_ТЕКСТ ДЛЯ ЧТЕНИЯ_.
---
Кировская пересылка была еще свободнее — двери камер были просто какими-то калитками. Все было видно. Нас соединили со старыми большевиками. Некоторые были интересные и симпатичные, но одна — просто противной. Всю жизнь она занималась спортом, очень мускулистая, абсолютно в себе и в своих высказываниях уверенная. Возражений не слушала. Утром делала зарядку — даже на голове стояла! В пожилом возрасте это выглядит карикатурно. Гордилась тем, что была. первой, вступившей в комсомол.
Проходившие мимо нас на «оправку» мужчины бросали в нашу камеру пустые кисеты. Надзиратели — сами курильщики — это не запрещали. Однажды к нам влетел кисет с вежливой запиской от немецких военнопленных. Наша первая комсомолка патриотически разъярилась, подошедшему надзирателю показывала кисет, говорила, что бросил его немец, который только что прошел мимо. Она запомнила лицо и может его указать. Его надо в карцер. А пожилой надзиратель брезгливо и пренебрежительно выслушал ее, покачал головой, взял пустой кисет, отвернулся и сплюнул. А мы перестали с «первой комсомолкой» разговаривать.
Из Кировской пересылки мы ехали уже в товарном вагоне. Этап был легкий — не было блатных.
Нас часто пересчитывали и обыскивали. Сгоняли на одну половину, а затем по очереди на другую, толкая для этого в спину. Однажды один конвоир еще и кричал при этом — я сказала, что ни кричать, ни толкать нас он не имеет права — нас посылают на вольную высылку. Конвоир выругался, а «первая комсомолка» накинулась на меня — я не имею права так дерзко говорить, просила у конвоира прощения, называя его «гражданин начальник!» По-моему, не только мы, но и старые большевики ее не любили.
В нашем путешествии был и перерыв — мы некоторое время посидели в нескольких камерах Новосибирской тюрьмы, поели баланды, сходили в баню. «Старых большевиков» стало еще больше. Несмотря на то, что со дня первого ареста — лет 12-15 тому назад — они были из партии исключены, все продолжали себя чувствовать партийными. Даже меня несколько человек спрашивали — с какого я года в партии? Милая моя акушерка неодобрительно смотрела на мою реакцию — я вздрагивала и трясла отрицательно головой. Она считала, что разумнее было бы принять сокрушенный вид и горестно сказать, что не состояла.
---
_ЗАПИСАННЫЕ ДАННЫЕ_.
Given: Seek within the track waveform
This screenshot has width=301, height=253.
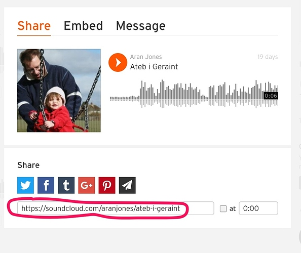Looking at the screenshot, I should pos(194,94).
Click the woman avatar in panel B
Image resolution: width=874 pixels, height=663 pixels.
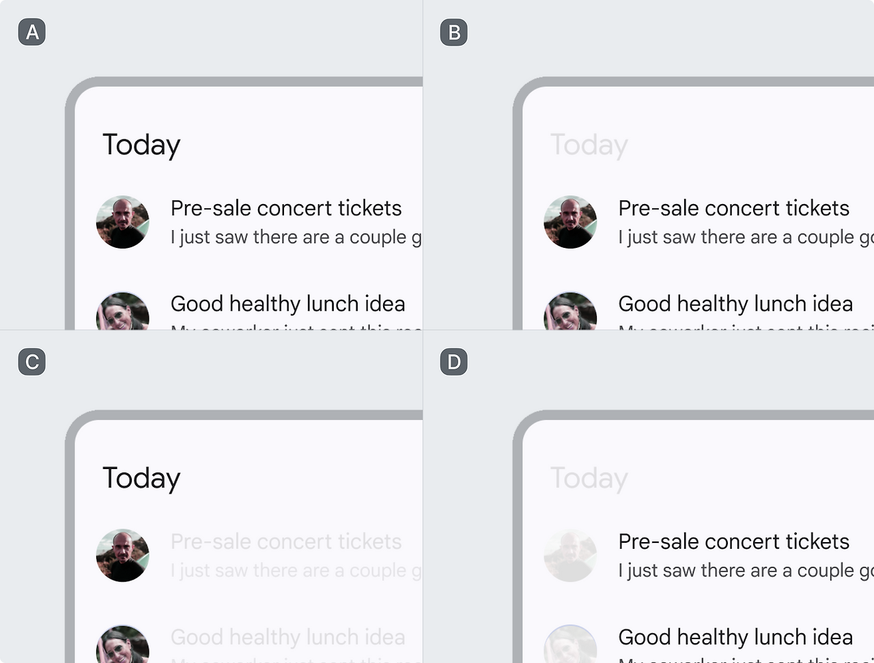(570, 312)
---
_ЗАДАНИЯ_.
a) Перескажите текст об этапе из Кировской пересылки в двух предложениях.
b) Подхватите текст об этапе из Кировской пересылки и продолжите его после последнего предложения.

_ОТВЕТЫ_.
a) На Кировской пересылке женщин соединили со старыми большевиками, среди которых была самоуверенная «первая комсомолка», требовавшая отправить в карцер немца за брошенный в камеру кисет, после чего с ней перестали разговаривать. Затем ехали в товарном вагоне, где часто пересчитывали и обыскивали, а в Новосибирской тюрьме старые большевики, давно исключенные из партии, по-прежнему чувствовали себя партийными.

b)
Среди всех обращала на себя внимание пожилая красивая женщина, державшая себя с большим достоинством. Мне казалось, что я ее когда-то видела. Попробовала представить себе ее лицо не таким изможденным и бледным и стала пробираться к ней, прямо даже толкаясь от поспешности. «Доктор Таирова», — воскликнула я. Она мне искренно обрадовалась. Хотя в Баиме я попала сестрой к ней в больницу перед самым ее этапом в другой лагерь, но один «большой обход» с ней я все-таки застала. Такого большого обхода — по торжественности, серьезности, белоснежности, количеству участников — за врачами шли сестры и санитарки — я ни в одной больнице не видела. В тот раз был кто-то и из вольных и как почтительно к Таировой обращался! Все в этой больнице было основано, продумано и устроено Таировой. Первый год после ее увоза (как обычно — неожиданного) больницу по-прежнему называли Таировской. Только потом стали именовать — Центральной.
Где-то здесь же, в этапе, находился муж Таировой, выдержавший годы Колымы, побывший короткое время с семьей и теперь вновь посылаемый в ссылку. Доктор Таирова надеялась, что им разрешат поселиться вместе.